Em novo documentário, Suzane von Richthofen dá sua própria versão sobre morte dos pais
Reprodução / Redes Sociais Condenada pelo assassinato dos próprios pais, Suzane von Richthofen voltou a revisitar o passado em um documentário inédito. Na produção, com cerca de duas horas de duração, ela apresenta sua versão sobre o crime que chocou o país em 2002 e relembra episódios da infância e da relação familiar.
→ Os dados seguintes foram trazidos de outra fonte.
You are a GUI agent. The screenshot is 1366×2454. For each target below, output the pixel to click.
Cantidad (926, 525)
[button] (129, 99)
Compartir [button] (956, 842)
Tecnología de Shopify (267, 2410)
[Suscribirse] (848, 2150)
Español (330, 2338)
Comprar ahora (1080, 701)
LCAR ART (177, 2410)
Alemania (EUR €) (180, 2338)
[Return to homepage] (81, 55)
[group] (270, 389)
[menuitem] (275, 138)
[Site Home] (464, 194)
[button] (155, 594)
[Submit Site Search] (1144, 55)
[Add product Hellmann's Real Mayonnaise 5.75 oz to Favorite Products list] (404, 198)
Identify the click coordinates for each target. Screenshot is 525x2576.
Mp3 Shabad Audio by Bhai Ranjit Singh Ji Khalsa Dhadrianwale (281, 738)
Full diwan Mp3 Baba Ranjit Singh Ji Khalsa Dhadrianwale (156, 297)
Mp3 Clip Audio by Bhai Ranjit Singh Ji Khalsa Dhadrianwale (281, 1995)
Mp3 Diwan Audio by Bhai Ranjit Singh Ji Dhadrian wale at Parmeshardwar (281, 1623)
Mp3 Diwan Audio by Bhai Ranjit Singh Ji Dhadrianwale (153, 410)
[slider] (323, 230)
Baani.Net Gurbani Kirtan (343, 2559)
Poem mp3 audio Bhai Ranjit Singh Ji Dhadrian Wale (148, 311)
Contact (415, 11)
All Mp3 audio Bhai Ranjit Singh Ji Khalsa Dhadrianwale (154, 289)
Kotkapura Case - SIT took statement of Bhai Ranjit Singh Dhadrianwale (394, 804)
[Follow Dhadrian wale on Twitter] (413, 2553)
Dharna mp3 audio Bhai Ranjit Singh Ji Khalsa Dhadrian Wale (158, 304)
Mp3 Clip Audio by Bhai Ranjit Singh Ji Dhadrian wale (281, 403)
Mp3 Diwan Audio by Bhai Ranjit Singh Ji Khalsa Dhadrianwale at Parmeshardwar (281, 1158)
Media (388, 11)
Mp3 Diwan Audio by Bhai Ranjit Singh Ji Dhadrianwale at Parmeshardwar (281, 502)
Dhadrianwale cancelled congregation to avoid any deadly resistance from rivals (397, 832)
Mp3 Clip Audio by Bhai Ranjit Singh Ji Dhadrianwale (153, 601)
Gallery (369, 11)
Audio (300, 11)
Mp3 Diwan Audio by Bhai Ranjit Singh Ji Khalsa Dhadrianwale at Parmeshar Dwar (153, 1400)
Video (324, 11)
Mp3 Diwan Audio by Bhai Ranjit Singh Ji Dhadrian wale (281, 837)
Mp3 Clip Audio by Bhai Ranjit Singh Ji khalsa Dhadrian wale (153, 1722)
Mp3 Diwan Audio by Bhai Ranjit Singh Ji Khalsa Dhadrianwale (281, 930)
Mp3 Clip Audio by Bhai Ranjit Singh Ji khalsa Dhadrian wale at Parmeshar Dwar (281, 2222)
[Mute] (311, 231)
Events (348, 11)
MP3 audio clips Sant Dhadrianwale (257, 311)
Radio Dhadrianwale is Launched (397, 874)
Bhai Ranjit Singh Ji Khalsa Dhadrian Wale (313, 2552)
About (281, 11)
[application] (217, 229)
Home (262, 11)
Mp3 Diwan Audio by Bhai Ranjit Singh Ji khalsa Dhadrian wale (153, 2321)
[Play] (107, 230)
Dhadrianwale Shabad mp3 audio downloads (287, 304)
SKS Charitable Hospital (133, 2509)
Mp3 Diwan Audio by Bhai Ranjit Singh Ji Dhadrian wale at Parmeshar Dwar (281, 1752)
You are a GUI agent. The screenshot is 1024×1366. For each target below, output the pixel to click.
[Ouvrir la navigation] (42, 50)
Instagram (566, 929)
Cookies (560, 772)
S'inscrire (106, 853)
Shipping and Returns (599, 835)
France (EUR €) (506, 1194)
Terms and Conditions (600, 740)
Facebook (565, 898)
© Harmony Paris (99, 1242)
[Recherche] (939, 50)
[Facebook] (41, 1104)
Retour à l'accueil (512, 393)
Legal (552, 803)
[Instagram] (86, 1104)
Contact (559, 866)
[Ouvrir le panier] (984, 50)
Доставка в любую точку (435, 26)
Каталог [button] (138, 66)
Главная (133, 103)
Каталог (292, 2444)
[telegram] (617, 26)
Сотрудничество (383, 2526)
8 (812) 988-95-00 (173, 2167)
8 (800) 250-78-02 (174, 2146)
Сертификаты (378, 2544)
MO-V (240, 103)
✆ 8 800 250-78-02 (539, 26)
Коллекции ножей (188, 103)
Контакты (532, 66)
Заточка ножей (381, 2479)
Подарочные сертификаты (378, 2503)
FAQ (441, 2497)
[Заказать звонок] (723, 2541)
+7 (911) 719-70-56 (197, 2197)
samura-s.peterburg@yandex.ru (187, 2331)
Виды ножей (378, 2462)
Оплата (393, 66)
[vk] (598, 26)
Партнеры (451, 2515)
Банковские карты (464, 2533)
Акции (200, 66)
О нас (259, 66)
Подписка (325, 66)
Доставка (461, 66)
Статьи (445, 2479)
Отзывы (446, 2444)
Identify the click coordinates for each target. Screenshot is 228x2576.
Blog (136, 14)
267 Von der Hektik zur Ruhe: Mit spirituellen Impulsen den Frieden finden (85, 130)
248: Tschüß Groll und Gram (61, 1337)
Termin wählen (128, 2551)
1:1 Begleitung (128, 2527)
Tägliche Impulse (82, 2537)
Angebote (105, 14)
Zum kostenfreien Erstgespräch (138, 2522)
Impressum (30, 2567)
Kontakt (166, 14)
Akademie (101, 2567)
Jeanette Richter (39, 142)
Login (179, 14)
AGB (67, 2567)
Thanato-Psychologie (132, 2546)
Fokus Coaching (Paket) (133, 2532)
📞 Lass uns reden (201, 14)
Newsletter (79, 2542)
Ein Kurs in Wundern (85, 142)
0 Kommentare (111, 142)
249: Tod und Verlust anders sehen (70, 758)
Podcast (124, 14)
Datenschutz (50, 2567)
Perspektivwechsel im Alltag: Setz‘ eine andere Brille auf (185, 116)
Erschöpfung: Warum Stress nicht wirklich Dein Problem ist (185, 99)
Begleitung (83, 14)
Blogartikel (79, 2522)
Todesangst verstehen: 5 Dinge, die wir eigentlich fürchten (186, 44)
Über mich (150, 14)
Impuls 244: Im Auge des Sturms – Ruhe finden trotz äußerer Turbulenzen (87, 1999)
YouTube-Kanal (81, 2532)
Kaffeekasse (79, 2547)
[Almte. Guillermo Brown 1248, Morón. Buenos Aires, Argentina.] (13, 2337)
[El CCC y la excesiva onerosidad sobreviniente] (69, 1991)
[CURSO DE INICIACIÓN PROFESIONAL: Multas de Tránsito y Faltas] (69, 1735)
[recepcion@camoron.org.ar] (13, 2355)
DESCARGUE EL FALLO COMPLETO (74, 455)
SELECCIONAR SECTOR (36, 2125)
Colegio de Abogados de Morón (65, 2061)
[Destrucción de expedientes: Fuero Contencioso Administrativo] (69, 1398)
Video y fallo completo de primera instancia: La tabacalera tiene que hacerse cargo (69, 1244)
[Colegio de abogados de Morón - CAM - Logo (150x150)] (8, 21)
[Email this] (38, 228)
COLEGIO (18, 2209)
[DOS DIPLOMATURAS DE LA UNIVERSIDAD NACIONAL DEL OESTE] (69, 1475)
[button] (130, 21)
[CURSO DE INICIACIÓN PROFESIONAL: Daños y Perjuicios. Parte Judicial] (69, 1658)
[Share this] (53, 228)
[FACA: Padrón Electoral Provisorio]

Segundo a coluna True Crime, do jornalista Ullisses Campbell, do jornal O Globo, o longa teve uma pré-estreia restrita na Netflix e ainda não tem data oficial de lançamento.
No filme, Suzane descreve a infância em um ambiente que classifica como frio e marcado pela ausência de afeto. De acordo com ela, havia cobrança constante por desempenho e pouco espaço para diálogo dentro de casa. "Eu vivia estudando. Era só nota alta. Não tinha demonstração de amor", afirmou.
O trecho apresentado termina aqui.